Flora turned on both TVs and every radio in the apartment, in case one or the other gave out. She darted around checking the refrigerator, the freezer, the cupboards. She mourned that it was too late to go to the supermarket and stock up further. She called stores that might deliver come hell or high water, found a couple, ordered two Cuban meals from one because they delivered though she didn’t like Cuban food, ordered two kosher meals, chicken soup with matzo balls and noodles, roast chicken, potato kugel, kasha varnishkes, half a challa and half a rye bread, coleslaw and a couple of dill pickles, even a small sponge cake, because they delivered.

“We’ll be okay,” Flora said. “I stock all that canned soup and baked beans and tuna fish and gefilte fish, and there’s plenty of vegetables in the crisper and frozen juice and frozen fruit in the freezer, and all that Italian stuff, pizzas and lasagna and linguine alfredo, I really love linguine alfredo, and I’ve got powdered milk and evaporated and even condensed because you never know, that’s why I’m always stocking up, because you never know when God will decide to hit Miami Beach with everything he’s got. Hey!” She was triumphant. “I just found a whole package of Hebrew National hotdogs at the back of the freezer.”
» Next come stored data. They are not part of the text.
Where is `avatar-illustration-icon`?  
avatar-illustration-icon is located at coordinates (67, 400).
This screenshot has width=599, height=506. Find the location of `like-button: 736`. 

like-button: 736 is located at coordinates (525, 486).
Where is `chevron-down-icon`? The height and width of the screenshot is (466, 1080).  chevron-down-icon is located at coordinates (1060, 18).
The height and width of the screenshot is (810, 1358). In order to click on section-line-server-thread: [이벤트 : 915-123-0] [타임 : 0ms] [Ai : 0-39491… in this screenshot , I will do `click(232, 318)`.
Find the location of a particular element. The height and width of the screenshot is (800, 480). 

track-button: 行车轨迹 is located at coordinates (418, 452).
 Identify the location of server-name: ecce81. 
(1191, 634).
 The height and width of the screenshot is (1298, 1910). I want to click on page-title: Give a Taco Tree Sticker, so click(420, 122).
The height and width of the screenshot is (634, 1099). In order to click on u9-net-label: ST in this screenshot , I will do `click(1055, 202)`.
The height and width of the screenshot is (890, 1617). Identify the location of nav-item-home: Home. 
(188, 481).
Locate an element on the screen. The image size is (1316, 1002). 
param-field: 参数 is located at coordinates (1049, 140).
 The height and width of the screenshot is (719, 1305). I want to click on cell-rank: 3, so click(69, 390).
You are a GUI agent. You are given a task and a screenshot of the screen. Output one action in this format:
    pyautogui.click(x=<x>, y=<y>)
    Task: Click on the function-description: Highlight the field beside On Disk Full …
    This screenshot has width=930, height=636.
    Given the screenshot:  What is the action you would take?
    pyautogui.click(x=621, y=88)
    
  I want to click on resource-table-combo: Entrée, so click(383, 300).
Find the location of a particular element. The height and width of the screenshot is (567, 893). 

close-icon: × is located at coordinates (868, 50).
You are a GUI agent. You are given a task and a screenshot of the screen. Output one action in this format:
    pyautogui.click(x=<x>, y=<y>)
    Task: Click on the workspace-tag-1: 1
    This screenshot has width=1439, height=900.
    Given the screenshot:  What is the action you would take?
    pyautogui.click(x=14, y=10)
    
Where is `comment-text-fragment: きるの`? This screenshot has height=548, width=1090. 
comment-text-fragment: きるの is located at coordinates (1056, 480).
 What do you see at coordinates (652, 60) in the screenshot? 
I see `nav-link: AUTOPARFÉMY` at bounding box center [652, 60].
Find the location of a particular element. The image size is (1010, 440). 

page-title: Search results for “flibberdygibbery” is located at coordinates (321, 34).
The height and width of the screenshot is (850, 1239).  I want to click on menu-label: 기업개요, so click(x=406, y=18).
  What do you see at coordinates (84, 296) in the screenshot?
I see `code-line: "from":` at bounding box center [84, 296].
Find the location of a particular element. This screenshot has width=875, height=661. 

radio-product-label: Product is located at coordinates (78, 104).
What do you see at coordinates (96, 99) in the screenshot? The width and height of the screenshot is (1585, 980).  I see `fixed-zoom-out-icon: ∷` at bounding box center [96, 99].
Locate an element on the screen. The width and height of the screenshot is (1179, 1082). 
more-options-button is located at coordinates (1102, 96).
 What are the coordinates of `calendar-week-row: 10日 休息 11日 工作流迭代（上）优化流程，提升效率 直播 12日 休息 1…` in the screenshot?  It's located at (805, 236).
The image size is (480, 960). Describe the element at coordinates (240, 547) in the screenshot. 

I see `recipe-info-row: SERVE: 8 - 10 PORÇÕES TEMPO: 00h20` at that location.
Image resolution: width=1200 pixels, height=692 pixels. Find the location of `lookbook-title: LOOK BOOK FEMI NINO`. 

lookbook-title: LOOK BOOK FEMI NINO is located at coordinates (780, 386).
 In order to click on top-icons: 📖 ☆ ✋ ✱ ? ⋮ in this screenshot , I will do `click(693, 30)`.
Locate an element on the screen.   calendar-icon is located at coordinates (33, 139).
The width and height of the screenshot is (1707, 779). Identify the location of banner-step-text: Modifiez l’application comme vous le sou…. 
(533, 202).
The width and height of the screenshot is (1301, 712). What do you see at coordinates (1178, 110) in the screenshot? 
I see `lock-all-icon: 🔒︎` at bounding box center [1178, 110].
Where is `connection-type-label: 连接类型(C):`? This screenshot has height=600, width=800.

Then, collapsing into laughter, “Do you remember,” she said, “during the war with all the shortages, when Lionel’s wife Lillian was living with us and Lionel was in the service and Jonah was a little boy, she stuffed the closet in her bedroom with bananas because she was afraid they’d get scarce like sugar and coffee and be put on the ration books? Do you remember the stink, the awful stink of the rotting bananas and how embarrassed she was? She thought something terrible would happen to Jonah if he didn’t have his mashed banana a day. She was such an idiot, God rest her soul. How in the world our brothers managed to all marry idiots is beyond me.”

“What’s beyond me,” Jenny said, “is how that unattractive, retarded-looking, drooling baby turned into the man who’s the dean of faculty at the University of Illinois, or wherever he is, and the distinguished author of half a dozen books on Freud, Jung, and Rank.”

“I think it’s Indiana, University of Indiana — or is that Eva’s son? Who’s Rank anyway? You’re always coming up with these names — and the way you pronounce them. Rahnk, Rahnk,” she said, mimicking the open vowel. “I’m exhausted. I have to lie down now. Could we have no more conversation for a while? Please?”

That left Jenny free to call Eva, who was napping right through the storm, according to a friend who was sitting with her in case she was scared. “And she had a real good bowel movement before she fell asleep,” the friend reported.